CS 4641 B: Machine Learning (Fall 2020)
Course Information
- Lecture time: Mondays and Wednesdays, 3:30pm-4:45pm
- Location: BlueJeans
- Piazza: https://piazza.com/gatech/fall2020/cs4641b/home
Course Overview
This course introduces techniques in machine learning with an emphasis on algorithms and their applications to real-world data. We will investigate the following question: how to computationally extract useful knowledge from data for decision making and task support? We will focus on machine learning methods, which are organized into three parts:
Basic math for data science and machine learning
- Linear algebra
- Probability and statistics
- Information theory
- Optimization
Unsupervised machine learning for data exploration
- Clustering analysis
- Dimensionality reduction
- Kernel density estimation
Supervised learning for predictive data analysis
- Tree-based models
- Support vector machines
- Linear classification and regression
- Neural networks
Prerequisites for this course include basic knowledge of probability, statistics, linear algebra, and basic programming experience in Python.

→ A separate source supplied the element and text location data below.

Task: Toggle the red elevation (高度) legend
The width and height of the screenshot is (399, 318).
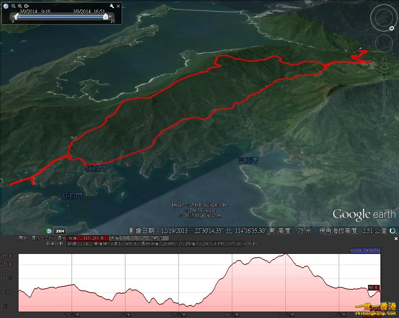Action: click(x=88, y=238)
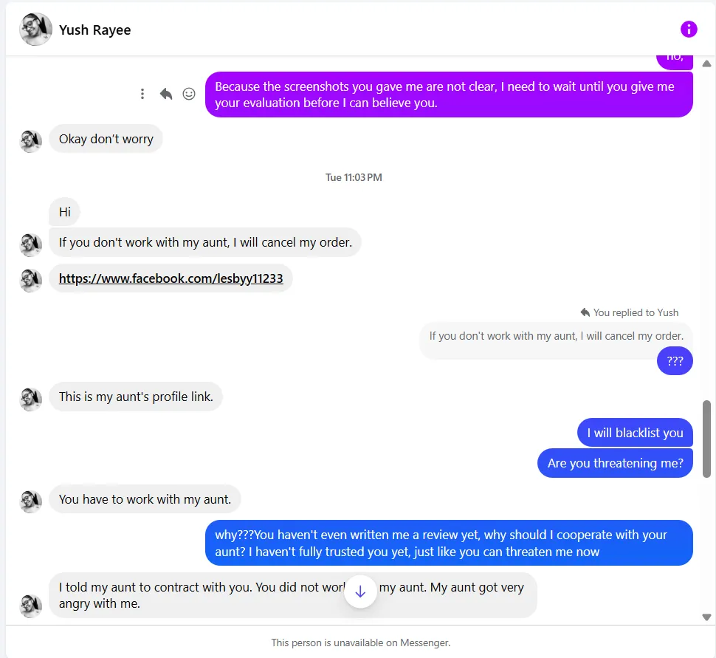Click the "???" reply bubble
Viewport: 716px width, 658px height.
(675, 361)
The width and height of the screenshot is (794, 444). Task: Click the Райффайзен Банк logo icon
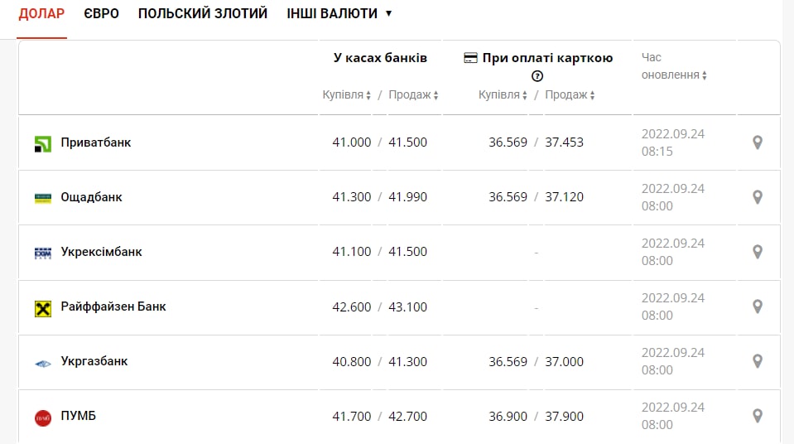[x=43, y=308]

In addition to the technical content, this class includes the following learning objectives:
- Structuring a task into a machine learning work flow
- Collaborating effectively on team projects in a remote environment
- Conducting peer evaluation in a constructive format
- Communicating technical content in a concise and effective manner
Schedule
Course policies
- Attendance: Our class will be offered in a hybrid "touch point" mode. We will not meet in person for our regular lectures which will be live-streamed and recorded. The recordings will be made available to all students after class time. On-campus attendance for the in-person touch points is not mandatory and remote participation will be available. Attendance to the live-streamed lectures is mandatory and will count towards your participation grade.

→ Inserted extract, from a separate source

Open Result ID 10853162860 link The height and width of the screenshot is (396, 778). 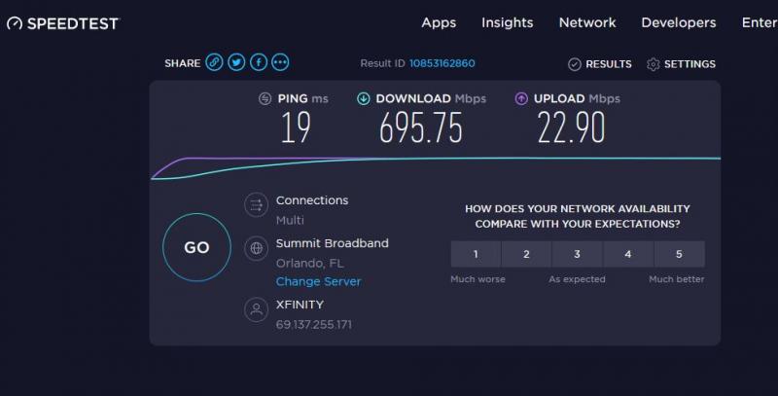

- Class deliverables: All class deliverables will be handled via Gradescope. The time span offered to complete the course projects and assignments is plentiful and deadlines will not be extended under any circumstances. To ensure the class is fair for all students, you will receive zero credit for work submitted after the deadline. Regrade requests should be submitted directly on Gradescope within one week of grade publication. Should you find yourself at an impasse with the TA responsible for your grading, feel free to contact the head TA or course instructor.
- Exceptional circumstances: Any request for exceptions to these policies should be made in advance when at all possible. Requests should be due to incapacitating illness, personal emergencies, or similarly serious events. Your request should be accompanied by a supporting letter issued by the Dean of Students.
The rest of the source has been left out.